WHAT TO DO: Reproduce the following records verbatim, line for line.

PROVIDED RECORDS:
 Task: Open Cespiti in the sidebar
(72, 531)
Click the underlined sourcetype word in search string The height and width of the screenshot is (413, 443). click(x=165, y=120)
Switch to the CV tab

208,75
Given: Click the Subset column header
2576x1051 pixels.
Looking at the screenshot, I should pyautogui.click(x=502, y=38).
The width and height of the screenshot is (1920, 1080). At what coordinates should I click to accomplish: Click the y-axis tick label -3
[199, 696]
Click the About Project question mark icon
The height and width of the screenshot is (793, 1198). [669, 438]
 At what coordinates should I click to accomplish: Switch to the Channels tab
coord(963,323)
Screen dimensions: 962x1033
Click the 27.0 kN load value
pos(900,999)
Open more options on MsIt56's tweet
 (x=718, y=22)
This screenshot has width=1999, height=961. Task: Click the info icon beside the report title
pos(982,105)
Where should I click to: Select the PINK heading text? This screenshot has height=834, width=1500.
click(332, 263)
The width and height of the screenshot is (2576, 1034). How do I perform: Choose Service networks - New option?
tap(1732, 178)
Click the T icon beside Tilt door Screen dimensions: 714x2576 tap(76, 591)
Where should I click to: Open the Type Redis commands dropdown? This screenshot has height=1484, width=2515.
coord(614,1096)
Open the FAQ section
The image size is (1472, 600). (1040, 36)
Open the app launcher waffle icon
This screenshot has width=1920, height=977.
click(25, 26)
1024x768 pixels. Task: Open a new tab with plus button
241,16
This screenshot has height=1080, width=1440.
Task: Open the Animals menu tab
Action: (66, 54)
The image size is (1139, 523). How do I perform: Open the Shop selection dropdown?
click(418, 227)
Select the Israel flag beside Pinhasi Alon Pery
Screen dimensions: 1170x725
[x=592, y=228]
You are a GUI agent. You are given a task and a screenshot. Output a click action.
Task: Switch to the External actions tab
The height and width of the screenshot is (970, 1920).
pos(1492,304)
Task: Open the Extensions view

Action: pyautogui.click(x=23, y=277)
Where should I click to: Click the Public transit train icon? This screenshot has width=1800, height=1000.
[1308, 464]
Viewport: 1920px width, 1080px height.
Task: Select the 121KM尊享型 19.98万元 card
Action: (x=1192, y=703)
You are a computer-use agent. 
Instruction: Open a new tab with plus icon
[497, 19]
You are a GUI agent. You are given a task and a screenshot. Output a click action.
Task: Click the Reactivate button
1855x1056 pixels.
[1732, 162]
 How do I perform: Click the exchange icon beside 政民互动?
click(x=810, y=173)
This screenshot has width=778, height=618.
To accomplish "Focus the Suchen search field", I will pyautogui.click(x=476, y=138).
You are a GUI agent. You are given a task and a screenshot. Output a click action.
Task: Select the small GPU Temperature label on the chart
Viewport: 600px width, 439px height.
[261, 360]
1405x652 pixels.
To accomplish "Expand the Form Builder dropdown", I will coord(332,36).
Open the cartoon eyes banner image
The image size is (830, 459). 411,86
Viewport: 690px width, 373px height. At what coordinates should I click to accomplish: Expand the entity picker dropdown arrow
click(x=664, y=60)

OUTPUT OF THE EXERCISE:
 Task: Open Cespiti in the sidebar
(72, 531)
Click the underlined sourcetype word in search string The height and width of the screenshot is (413, 443). click(x=165, y=120)
Switch to the CV tab

208,75
Given: Click the Subset column header
2576x1051 pixels.
Looking at the screenshot, I should pyautogui.click(x=502, y=38).
The width and height of the screenshot is (1920, 1080). At what coordinates should I click to accomplish: Click the y-axis tick label -3
[199, 696]
Click the About Project question mark icon
The height and width of the screenshot is (793, 1198). [669, 438]
 At what coordinates should I click to accomplish: Switch to the Channels tab
coord(963,323)
Screen dimensions: 962x1033
Click the 27.0 kN load value
pos(900,999)
Open more options on MsIt56's tweet
 (x=718, y=22)
This screenshot has width=1999, height=961. Task: Click the info icon beside the report title
pos(982,105)
Where should I click to: Select the PINK heading text? This screenshot has height=834, width=1500.
click(332, 263)
The width and height of the screenshot is (2576, 1034). How do I perform: Choose Service networks - New option?
tap(1732, 178)
Click the T icon beside Tilt door Screen dimensions: 714x2576 tap(76, 591)
Where should I click to: Open the Type Redis commands dropdown? This screenshot has height=1484, width=2515.
coord(614,1096)
Open the FAQ section
The image size is (1472, 600). (1040, 36)
Open the app launcher waffle icon
This screenshot has width=1920, height=977.
click(25, 26)
1024x768 pixels. Task: Open a new tab with plus button
241,16
This screenshot has height=1080, width=1440.
Task: Open the Animals menu tab
Action: (66, 54)
The image size is (1139, 523). How do I perform: Open the Shop selection dropdown?
click(418, 227)
Select the Israel flag beside Pinhasi Alon Pery
Screen dimensions: 1170x725
[x=592, y=228]
You are a GUI agent. You are given a task and a screenshot. Output a click action.
Task: Switch to the External actions tab
The height and width of the screenshot is (970, 1920).
pos(1492,304)
Task: Open the Extensions view

Action: pyautogui.click(x=23, y=277)
Where should I click to: Click the Public transit train icon? This screenshot has width=1800, height=1000.
[1308, 464]
Viewport: 1920px width, 1080px height.
Task: Select the 121KM尊享型 19.98万元 card
Action: (x=1192, y=703)
You are a computer-use agent. 
Instruction: Open a new tab with plus icon
[497, 19]
You are a GUI agent. You are given a task and a screenshot. Output a click action.
Task: Click the Reactivate button
1855x1056 pixels.
[1732, 162]
 How do I perform: Click the exchange icon beside 政民互动?
click(x=810, y=173)
This screenshot has width=778, height=618.
To accomplish "Focus the Suchen search field", I will pyautogui.click(x=476, y=138).
You are a GUI agent. You are given a task and a screenshot. Output a click action.
Task: Select the small GPU Temperature label on the chart
Viewport: 600px width, 439px height.
[261, 360]
1405x652 pixels.
To accomplish "Expand the Form Builder dropdown", I will coord(332,36).
Open the cartoon eyes banner image
The image size is (830, 459). 411,86
Viewport: 690px width, 373px height. At what coordinates should I click to accomplish: Expand the entity picker dropdown arrow
click(x=664, y=60)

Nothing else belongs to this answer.